On my journey around a beautiful older cemetery in my town this scene caught my eye and my camera lens. I have witnessed very few funerals in my lifetime but when I saw the tent from a distance I knew that there must have been a burial recently and made my way to this site. I was saddened by the emptiness of the area, the lack of the gravestone (I am sure it is being made) and the dead flowers lying upon the fresh grave.
It brought tears to my eyes and an ache in my heart for the people who left the grave a few days ago. I never lamented the person in the grave knowing full well that they have gone hopefully to a better place and I proceeded to say a little prayer for their soul. What touched my heart and caused the pain was the thought of the neglect of the family members left here on earth that would soon be theirs. When a person dies most times the family is surrounded by other family members and friends to help them with the arrangements and be there for their grief. It all happens so quickly from the onset of the death until the burial can be as quick as 4 days. Then the ones left behind are just that left behind like the grave site empty with a freshly dug wound waiting for a more permanent way to cope with their new life without someone who once made them whole.
So many times when we know someone who’s loved one has passed from this world to the next we send a sympathy card, go to the funeral home to pay our respects, attend the funeral and we might call them a few days after. Then we wonder what should we do next? It’s awkward and uncomfortable and so in our uncertainty many of us just stay away not to be hurtful but literally not knowing how to help.
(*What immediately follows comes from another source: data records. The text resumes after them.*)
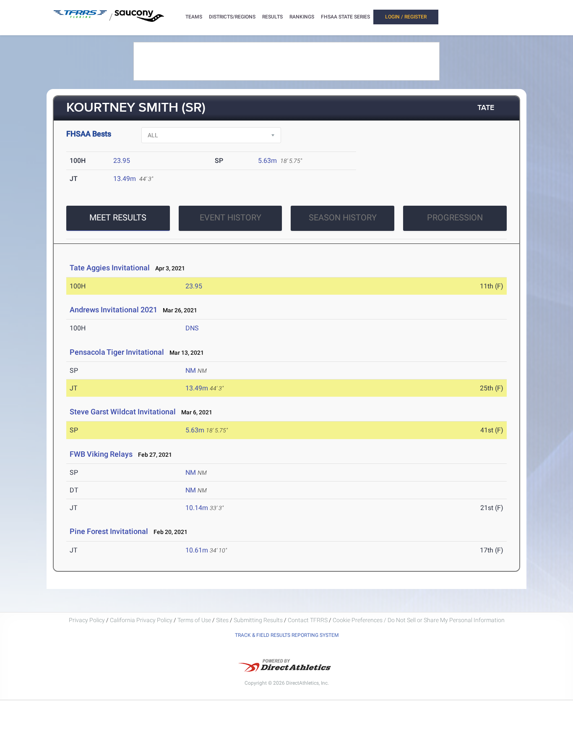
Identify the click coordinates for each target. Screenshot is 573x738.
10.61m (196, 550)
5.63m (267, 161)
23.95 (121, 161)
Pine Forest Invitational (109, 531)
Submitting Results (258, 620)
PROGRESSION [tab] (455, 217)
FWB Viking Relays (101, 454)
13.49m (124, 179)
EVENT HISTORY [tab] (230, 217)
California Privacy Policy (141, 620)
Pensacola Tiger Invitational (117, 352)
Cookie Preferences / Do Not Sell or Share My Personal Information (419, 620)
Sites (222, 620)
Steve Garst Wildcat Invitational (123, 411)
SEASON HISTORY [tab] (343, 217)
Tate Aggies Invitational (110, 267)
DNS (192, 328)
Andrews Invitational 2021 (113, 309)
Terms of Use (194, 620)
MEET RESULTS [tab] (117, 217)
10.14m (196, 508)
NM (190, 370)
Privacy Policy (87, 620)
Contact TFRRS (308, 620)
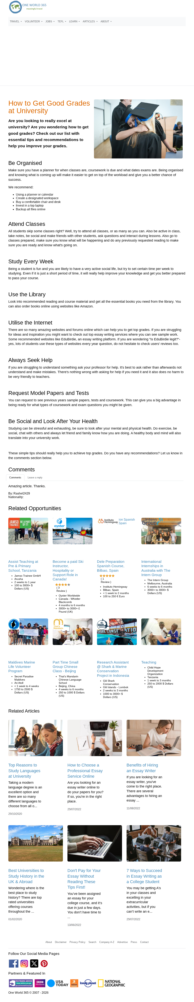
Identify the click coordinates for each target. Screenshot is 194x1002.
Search (92, 942)
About (48, 942)
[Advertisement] (97, 54)
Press (134, 942)
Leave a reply (35, 477)
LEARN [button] (73, 21)
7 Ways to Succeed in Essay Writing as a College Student (144, 876)
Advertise (122, 942)
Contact (144, 942)
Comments (15, 477)
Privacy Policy (77, 942)
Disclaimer (60, 942)
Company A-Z (106, 942)
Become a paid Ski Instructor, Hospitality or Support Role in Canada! (68, 570)
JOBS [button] (49, 21)
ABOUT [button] (105, 21)
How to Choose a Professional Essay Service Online (85, 771)
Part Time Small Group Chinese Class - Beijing (65, 666)
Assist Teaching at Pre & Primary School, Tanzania (23, 566)
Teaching (148, 662)
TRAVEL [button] (15, 21)
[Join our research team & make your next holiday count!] (117, 633)
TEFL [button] (61, 21)
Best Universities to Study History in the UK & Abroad (26, 876)
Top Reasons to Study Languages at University (24, 771)
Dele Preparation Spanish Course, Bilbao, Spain (110, 566)
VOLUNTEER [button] (33, 21)
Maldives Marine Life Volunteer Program (21, 666)
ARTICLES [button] (89, 21)
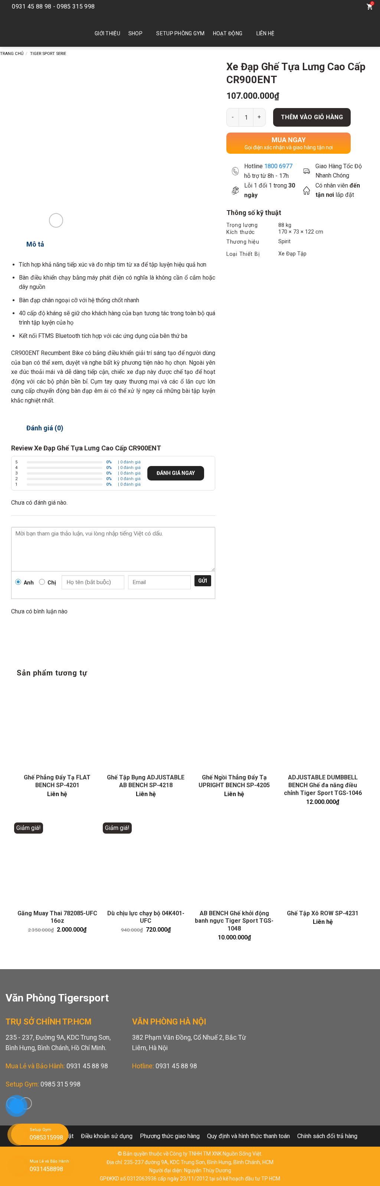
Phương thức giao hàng (170, 1136)
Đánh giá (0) (44, 428)
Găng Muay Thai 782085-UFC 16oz (57, 917)
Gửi (202, 581)
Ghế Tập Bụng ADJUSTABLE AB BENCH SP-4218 (145, 781)
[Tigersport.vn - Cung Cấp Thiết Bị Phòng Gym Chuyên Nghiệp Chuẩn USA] (39, 30)
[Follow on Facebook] (327, 6)
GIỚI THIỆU (107, 33)
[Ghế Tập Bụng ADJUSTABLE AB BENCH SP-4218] (145, 727)
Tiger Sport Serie (48, 53)
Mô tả (35, 244)
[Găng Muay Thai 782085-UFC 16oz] (57, 863)
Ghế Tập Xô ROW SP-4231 (322, 913)
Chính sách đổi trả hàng (327, 1136)
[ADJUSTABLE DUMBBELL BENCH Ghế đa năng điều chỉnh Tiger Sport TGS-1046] (322, 727)
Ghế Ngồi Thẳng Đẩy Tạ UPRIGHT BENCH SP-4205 (234, 781)
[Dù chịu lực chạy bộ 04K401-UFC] (145, 863)
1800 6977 (278, 166)
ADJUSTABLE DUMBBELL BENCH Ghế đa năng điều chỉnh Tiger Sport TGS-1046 (323, 785)
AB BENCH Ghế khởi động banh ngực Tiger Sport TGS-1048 (234, 921)
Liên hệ (265, 33)
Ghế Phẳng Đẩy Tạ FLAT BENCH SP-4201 (57, 781)
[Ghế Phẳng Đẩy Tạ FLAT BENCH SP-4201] (57, 727)
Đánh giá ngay (176, 473)
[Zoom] (56, 220)
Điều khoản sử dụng (106, 1136)
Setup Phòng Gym (180, 33)
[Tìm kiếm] (354, 7)
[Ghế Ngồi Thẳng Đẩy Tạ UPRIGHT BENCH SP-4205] (234, 727)
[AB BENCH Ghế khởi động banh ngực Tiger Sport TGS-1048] (234, 863)
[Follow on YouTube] (338, 6)
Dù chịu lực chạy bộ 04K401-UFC (145, 917)
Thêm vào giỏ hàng (312, 117)
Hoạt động (228, 33)
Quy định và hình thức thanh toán (248, 1136)
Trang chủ (11, 53)
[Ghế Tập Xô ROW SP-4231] (322, 863)
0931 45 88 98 (87, 1066)
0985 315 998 (60, 1084)
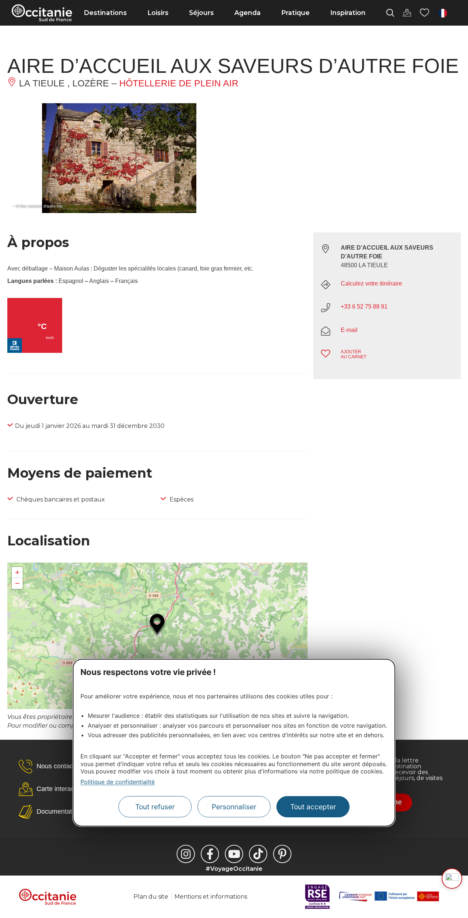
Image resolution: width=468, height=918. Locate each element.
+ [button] (17, 572)
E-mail (349, 330)
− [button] (17, 583)
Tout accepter (313, 806)
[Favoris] (424, 13)
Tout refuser (155, 806)
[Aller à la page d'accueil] (42, 13)
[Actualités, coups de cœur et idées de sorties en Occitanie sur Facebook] (210, 854)
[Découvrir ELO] (452, 878)
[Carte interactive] (407, 13)
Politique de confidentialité (117, 781)
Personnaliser (234, 806)
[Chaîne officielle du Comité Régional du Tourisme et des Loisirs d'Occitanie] (234, 854)
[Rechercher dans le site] (390, 13)
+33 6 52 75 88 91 (364, 306)
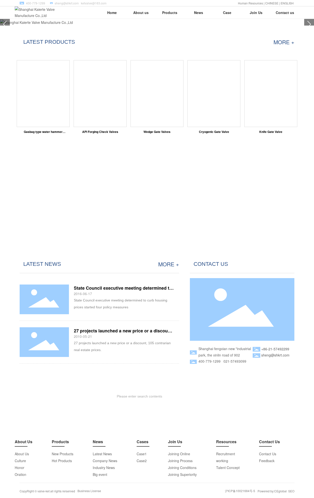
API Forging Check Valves (100, 131)
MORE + (284, 42)
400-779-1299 (209, 361)
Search (273, 396)
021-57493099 (234, 361)
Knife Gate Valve (270, 131)
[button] (309, 24)
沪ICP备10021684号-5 (240, 491)
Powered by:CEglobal (272, 491)
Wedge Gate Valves (157, 131)
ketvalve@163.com (93, 3)
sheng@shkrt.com (67, 3)
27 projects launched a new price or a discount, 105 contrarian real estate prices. (123, 333)
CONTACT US (211, 264)
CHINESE (271, 3)
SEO (291, 491)
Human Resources (250, 3)
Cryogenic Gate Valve (214, 131)
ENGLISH (287, 3)
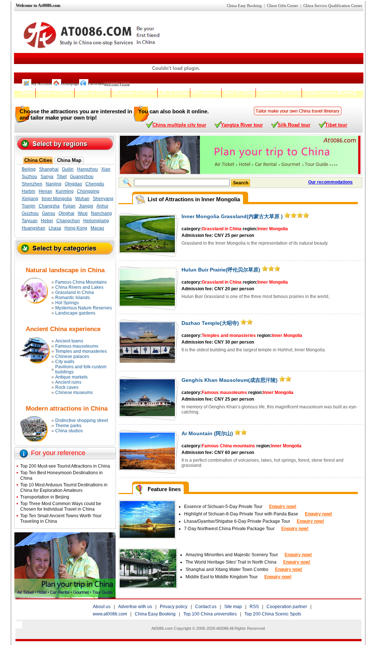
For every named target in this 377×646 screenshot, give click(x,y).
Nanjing (53, 184)
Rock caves (66, 387)
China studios (69, 430)
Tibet (62, 176)
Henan (45, 191)
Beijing (29, 169)
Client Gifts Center (282, 5)
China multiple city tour (179, 125)
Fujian (69, 206)
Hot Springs (67, 302)
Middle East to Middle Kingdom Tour (222, 576)
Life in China (173, 92)
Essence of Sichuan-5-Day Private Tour (223, 506)
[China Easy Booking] (297, 110)
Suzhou (29, 176)
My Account (41, 83)
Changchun (68, 220)
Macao (97, 228)
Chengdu (94, 184)
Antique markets (71, 377)
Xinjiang (30, 198)
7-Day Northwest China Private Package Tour (229, 528)
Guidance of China (279, 92)
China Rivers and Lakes (79, 287)
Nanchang (101, 213)
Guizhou (30, 213)
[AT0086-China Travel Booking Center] (65, 596)
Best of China (239, 92)
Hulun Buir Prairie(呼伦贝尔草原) (221, 270)
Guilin (68, 169)
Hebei (47, 220)
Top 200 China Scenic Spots (272, 614)
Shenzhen (32, 184)
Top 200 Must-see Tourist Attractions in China (65, 466)
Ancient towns (69, 341)
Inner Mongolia (57, 198)
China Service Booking (330, 92)
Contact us (205, 606)
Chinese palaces (72, 356)
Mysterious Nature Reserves (83, 307)
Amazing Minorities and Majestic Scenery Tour (232, 554)
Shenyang (103, 198)
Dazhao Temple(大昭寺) (210, 323)
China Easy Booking (244, 5)
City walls (64, 361)
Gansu (48, 213)
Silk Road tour (294, 125)
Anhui (102, 206)
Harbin (28, 191)
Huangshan (33, 228)
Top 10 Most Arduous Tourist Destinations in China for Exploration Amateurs (64, 487)
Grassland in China (74, 292)
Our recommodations (330, 182)
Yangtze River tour (242, 125)
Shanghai (49, 169)
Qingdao (73, 184)
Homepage (70, 83)
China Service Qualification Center (332, 5)
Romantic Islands (72, 297)
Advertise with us (135, 606)
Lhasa (55, 228)
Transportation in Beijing (44, 497)
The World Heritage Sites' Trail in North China (231, 562)
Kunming (65, 191)
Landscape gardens (75, 313)
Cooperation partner (287, 606)
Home (27, 92)
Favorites (95, 83)
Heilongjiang (96, 220)
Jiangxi (86, 206)
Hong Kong (75, 228)
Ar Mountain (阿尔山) (207, 433)
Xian (105, 169)
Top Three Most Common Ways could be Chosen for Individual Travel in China (60, 506)
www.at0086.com (110, 614)
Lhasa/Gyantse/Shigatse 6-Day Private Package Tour (237, 521)
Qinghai (66, 213)
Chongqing (88, 191)
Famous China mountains (228, 445)
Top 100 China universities (210, 614)
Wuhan (82, 198)
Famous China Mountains (81, 282)
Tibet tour (336, 125)
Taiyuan (30, 220)
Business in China (134, 92)
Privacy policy (173, 606)
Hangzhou (87, 169)
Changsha (49, 206)
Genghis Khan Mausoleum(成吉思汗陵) (230, 380)
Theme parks (68, 425)
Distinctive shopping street (81, 420)
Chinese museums (74, 392)
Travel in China (55, 92)
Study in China (93, 92)
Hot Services (205, 92)
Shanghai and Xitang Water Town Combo (227, 569)
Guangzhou (82, 176)
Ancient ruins (68, 382)
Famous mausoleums (76, 346)
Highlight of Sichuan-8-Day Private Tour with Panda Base (241, 514)
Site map (233, 606)
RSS (254, 606)
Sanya (46, 176)
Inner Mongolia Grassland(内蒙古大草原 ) (232, 216)
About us (101, 606)
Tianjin (28, 206)
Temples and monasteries (81, 351)
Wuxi (83, 213)
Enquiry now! (282, 506)
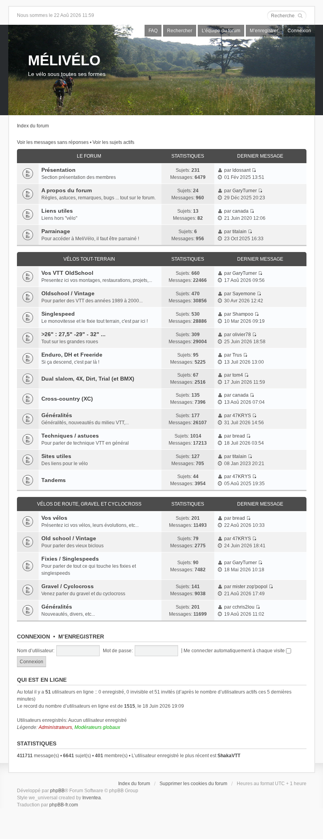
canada (240, 211)
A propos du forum (66, 190)
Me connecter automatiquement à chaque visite (235, 650)
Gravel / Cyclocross (67, 586)
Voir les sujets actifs (113, 142)
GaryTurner (244, 190)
My father just lost a friend of his who was his neighbor for 15 years but they moved a year before his death. He was in his early 50’s and although he had battled illness the death was unexpected at the time. Leaving behind a young widow and a college bound teenage son and a young adult son my Dad wanted to help in some way. So he visited the youngest son and told him he would write him in college because he will be going away for school. He sat and talked with him about his dad and how proud he was of this amazing young man and the son was touched by his words and happy to have my dad visit him. My dad said that so many times people just don’t know what to say so they talk around the elephant in the room. He read in a book that told about the people grieving and that they want to talk about the person who died and remember them. They don’t want to avoid their name and that subject. Yes, they might cry but it’s ok to witness someone crying give them a hug; tell them your praying for them just be there.
If you know someone who has lost a loved one recently write them a card, give them a call, visit them try to ease their suffering by being an active friend in their life. That person is struggling to cope and they need to be surrounded more than ever after the flowers have faded and the headstone has been put in place. Find a way in your life to make that person a part of your life weekly. Don’t avoid talking about the person who has died and don’t be afraid to say the wrong thing because if you are talking to the ones left behind that is so much more comfort than leaving them behind as well.
God wants us to surround each other with love and goodness all the days of our lives in the times of crisis, joy, mourning and everyday life. Let no one be left like the fresh grave alone, for the body within is there but the soul rests with God. Let the ones left behind find comfort in your care so that they may witness God as well in your friendship.